WHAT IS BEING ASKED =>
Put the lines from the line with "Click the Link paste button" to the line with "Open the Veículos" into a numbered list, leaving out blank lines and nothing else.

Target position records:
——

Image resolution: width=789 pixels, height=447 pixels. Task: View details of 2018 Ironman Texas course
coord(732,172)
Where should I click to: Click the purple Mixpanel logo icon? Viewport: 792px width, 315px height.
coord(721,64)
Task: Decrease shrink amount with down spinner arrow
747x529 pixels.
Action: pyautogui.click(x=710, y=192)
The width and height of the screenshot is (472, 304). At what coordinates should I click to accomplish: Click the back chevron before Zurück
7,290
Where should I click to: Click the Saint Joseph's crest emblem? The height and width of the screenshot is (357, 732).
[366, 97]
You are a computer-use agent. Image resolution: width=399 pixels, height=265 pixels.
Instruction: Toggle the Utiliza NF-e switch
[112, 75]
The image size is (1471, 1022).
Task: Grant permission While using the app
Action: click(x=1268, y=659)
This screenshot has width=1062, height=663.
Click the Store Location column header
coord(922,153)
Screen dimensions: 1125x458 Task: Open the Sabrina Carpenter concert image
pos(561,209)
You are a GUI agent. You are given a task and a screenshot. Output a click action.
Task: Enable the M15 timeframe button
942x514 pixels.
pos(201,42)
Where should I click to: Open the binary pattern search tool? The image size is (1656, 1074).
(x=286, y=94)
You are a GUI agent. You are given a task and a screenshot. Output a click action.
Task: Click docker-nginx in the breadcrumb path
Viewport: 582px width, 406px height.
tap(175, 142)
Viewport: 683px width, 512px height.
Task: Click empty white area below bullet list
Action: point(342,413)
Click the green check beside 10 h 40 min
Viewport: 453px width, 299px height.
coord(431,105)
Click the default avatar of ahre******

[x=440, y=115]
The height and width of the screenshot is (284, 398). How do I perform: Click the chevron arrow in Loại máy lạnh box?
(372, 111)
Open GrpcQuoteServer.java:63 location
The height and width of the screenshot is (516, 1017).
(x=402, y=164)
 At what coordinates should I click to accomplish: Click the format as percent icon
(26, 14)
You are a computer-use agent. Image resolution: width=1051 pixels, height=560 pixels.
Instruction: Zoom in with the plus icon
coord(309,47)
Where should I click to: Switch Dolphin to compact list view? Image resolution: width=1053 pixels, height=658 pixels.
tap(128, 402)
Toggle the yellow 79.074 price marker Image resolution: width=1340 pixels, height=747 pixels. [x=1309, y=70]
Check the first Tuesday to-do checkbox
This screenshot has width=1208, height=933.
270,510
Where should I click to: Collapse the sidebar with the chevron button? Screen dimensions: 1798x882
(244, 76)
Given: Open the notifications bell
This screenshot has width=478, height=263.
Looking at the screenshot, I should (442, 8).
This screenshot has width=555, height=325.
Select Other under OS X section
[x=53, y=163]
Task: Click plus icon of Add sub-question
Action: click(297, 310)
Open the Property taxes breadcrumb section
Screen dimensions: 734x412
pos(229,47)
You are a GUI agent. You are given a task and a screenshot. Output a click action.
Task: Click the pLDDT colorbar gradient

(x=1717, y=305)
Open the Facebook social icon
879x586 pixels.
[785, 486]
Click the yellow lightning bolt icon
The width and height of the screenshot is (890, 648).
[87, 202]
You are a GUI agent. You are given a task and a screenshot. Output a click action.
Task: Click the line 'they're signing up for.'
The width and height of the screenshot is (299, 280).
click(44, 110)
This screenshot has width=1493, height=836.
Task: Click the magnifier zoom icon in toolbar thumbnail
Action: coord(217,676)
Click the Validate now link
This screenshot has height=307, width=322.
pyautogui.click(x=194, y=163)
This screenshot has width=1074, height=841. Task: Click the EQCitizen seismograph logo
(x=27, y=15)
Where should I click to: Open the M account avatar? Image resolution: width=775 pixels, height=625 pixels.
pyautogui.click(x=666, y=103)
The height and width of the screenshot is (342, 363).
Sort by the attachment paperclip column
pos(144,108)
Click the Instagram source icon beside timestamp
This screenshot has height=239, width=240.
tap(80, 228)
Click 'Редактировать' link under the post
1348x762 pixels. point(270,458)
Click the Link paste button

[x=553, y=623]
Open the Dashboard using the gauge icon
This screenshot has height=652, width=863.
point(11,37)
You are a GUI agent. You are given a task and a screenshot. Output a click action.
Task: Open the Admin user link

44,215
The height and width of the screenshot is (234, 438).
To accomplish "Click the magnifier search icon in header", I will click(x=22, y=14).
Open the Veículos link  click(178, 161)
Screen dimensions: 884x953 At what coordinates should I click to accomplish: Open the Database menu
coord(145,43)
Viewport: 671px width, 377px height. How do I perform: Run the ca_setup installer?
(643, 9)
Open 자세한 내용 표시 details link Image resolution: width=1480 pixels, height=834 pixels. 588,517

——

FINAL RESULT =>
1. Click the Link paste button
2. [x=553, y=623]
3. Open the Dashboard using the gauge icon
4. This screenshot has height=652, width=863.
5. point(11,37)
6. You are a GUI agent. You are given a task and a screenshot. Output a click action.
7. Task: Open the Admin user link
8. 44,215
9. The height and width of the screenshot is (234, 438).
10. To accomplish "Click the magnifier search icon in header", I will click(x=22, y=14).
11. Open the Veículos link  click(178, 161)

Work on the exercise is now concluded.